Deitalianizzare, l’hanno già fatto centinaia di aziende nel recente passato, fra tutte quella che ha fatto maggiore scandalo è stata la Fiat che Marchionne volle a tutti i costi (costi pagati dai lavoratori ovviamente) delocalizzare fuori dal nostro Paese.
Oggi sembra farsi avanti in tal senso anche Unicredit, azienda di credito ITALIANA di respiro internazionale, fra le più importanti in Europa.
Dal 2008 Unicredit è andata avanti a colpi di migliaia di esuberi dichiarati ad ogni piano industriale, arrivando a ridurre il personale del 50%.
Carmelo Raffa, figura storica del sindacalismo siciliano nel settore del credito, coordinatore della FABI (Federazione Autonoma Bancari Italiani) nonché nostro coautore, ha attaccato in merito l’amministratore delegato Jean Pierre Mustier: “Si chiedono sacrifici ai lavoratori per poi constatare che sono finalizzati a riempire le tasche di soldoni …”
Chiara ed esplicita dunque l’accusa di Raffa nei confronti di una banca che da troppo tempo ha dimezzato il personale, bloccato il turnover, assunto pochissime nuove risorse, chiuso tante agenzie, sul territorio siciliano specialmente, e fatto fuggire gran parte della clientela verso Poste Italiane, il tutto non per necessità, piuttosto per pidocchiosa convenienza.
D’altra parte questa era la prevedibile “altra faccia” delle privatizzazioni applicate agli istituti di credito e fortemente volute negli anni ’90 dai vari ciampi, amato, draghi ecc. La libertà di azione, limitatissima quando le banche erano istituti di diritto pubblico, si è enormemente enfatizzata a seguito delle privatizzazioni, non trattando (almeno sulla carta) denaro pubblico, gli istituti di credito hanno potuto liberamente usufruire di enormi capitali, “privati” (bel gioco di parole) allo Stato Italiano e gestiti nel più gretto modo possibile: solo ed esclusivamente nell’interesse di soci e management aziendali, senza alcun rispetto per la clientela, né alcuna moralità gestionale.

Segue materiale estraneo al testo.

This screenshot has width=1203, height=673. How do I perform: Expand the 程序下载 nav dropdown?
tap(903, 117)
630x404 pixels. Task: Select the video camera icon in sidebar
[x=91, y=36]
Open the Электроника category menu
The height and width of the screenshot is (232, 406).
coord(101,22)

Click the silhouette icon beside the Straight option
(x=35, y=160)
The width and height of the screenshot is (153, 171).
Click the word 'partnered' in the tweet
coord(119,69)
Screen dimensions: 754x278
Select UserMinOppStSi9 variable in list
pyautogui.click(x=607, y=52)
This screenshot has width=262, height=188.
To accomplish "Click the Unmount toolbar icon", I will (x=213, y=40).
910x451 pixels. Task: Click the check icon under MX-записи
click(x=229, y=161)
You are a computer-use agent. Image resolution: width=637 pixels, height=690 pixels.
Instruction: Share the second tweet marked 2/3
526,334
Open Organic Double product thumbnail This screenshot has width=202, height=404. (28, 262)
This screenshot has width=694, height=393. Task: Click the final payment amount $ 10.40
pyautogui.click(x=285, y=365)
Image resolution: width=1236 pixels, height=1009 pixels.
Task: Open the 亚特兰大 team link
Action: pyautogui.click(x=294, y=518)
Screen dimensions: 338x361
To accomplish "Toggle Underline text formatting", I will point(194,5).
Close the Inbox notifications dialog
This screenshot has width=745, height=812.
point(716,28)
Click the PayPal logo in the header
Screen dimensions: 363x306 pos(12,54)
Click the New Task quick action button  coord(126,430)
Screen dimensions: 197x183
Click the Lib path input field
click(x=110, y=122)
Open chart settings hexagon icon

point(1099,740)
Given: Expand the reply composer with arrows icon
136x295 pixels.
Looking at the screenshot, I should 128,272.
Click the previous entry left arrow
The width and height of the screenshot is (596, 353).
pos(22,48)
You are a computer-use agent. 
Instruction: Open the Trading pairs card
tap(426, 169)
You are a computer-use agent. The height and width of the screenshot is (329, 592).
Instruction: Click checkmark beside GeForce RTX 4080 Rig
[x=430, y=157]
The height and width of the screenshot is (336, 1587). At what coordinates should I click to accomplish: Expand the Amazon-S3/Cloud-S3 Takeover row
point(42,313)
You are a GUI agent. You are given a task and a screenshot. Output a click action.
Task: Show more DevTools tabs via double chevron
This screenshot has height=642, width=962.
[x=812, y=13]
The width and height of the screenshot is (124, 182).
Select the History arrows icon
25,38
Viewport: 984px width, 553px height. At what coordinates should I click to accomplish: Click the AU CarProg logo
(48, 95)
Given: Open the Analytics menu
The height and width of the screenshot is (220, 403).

Il credito, il vero originario motivo dell’esistenza delle banche su un territorio, è venuto meno, hanno sofferto le famiglie, le piccole aziende, e gli imprenditori e il denaro nelle casse delle banche è servito quasi esclusivamente a poter liberamente speculare sui mercati internazionali, culminando con la celebre “bolla” dei titoli tossici del 2008.
Ma torniamo a Unicredit. La FABI lamenta condizioni di lavoro difficili e una emblematica diminuzione di correntisti che preferiscono l’attività meno schizofrenica di Poste Italiane. In un comunicato del maggiore sindacato dei bancari si legge:“Pronti alla lotta contro i 10.000 tagli al personale paventati nel nuovo piano industriale. Enormi fette della Sicilia sono scoperte e senza banche, con la clientela che fugge in Poste Italiane’. Il 29 luglio la protesta con un sit-in sotto le sedi dell’azienda. Il comportamento di Unicredit Group di fronte alle prese di posizioni manifestate da mesi dalle organizzazioni sindacali in sede Abi (Associazione bancaria italiana), sugli organi di informazioni e sui social appare alquanto e fortemente provocatorio”.
Carmelo Raffa aggiunge: “Non sono ottimista sull’andamento delle trattative in Abi, prevedo un autunno caldo con azioni di protesta che non coinvolgeranno solo i bancari, ma anche la clientela. Le dichiarazioni dei vertici dell’azienda ci inducono ad aprire un fronte di conflittualità con questa azienda internazionale, ma dai connotati italiani. Ci chiediamo se il signor Mustier stia lavorando per ‘deitalianizzare’ l’azienda per poi trasferirla in Francia o in qualche altro Paese dell’Europa“.
La piaga, perché tale è per l’intera economia italiana, delle delocalizzazioni DEVE ESSERE RISOLTA. Il governo, chiunque sia al potere, ha l’obbligo morale e istituzionale nei riguardi dell’intero Popolo Italiano di bloccare questa immane porcheria, un escamotage organizzativo che le assurde leggi comunitarie non vietano proprio per il postulato di base di una comunità, ma che mette inesorabilmente alla corda l’economia della nostra Nazione sovrana (sempre sulla carta) favorendo paesi meno forti del nostro (Romania, Albania, ecc.) e i due tradizionali “schiacciasassi” dell’unione: Francia e Germania.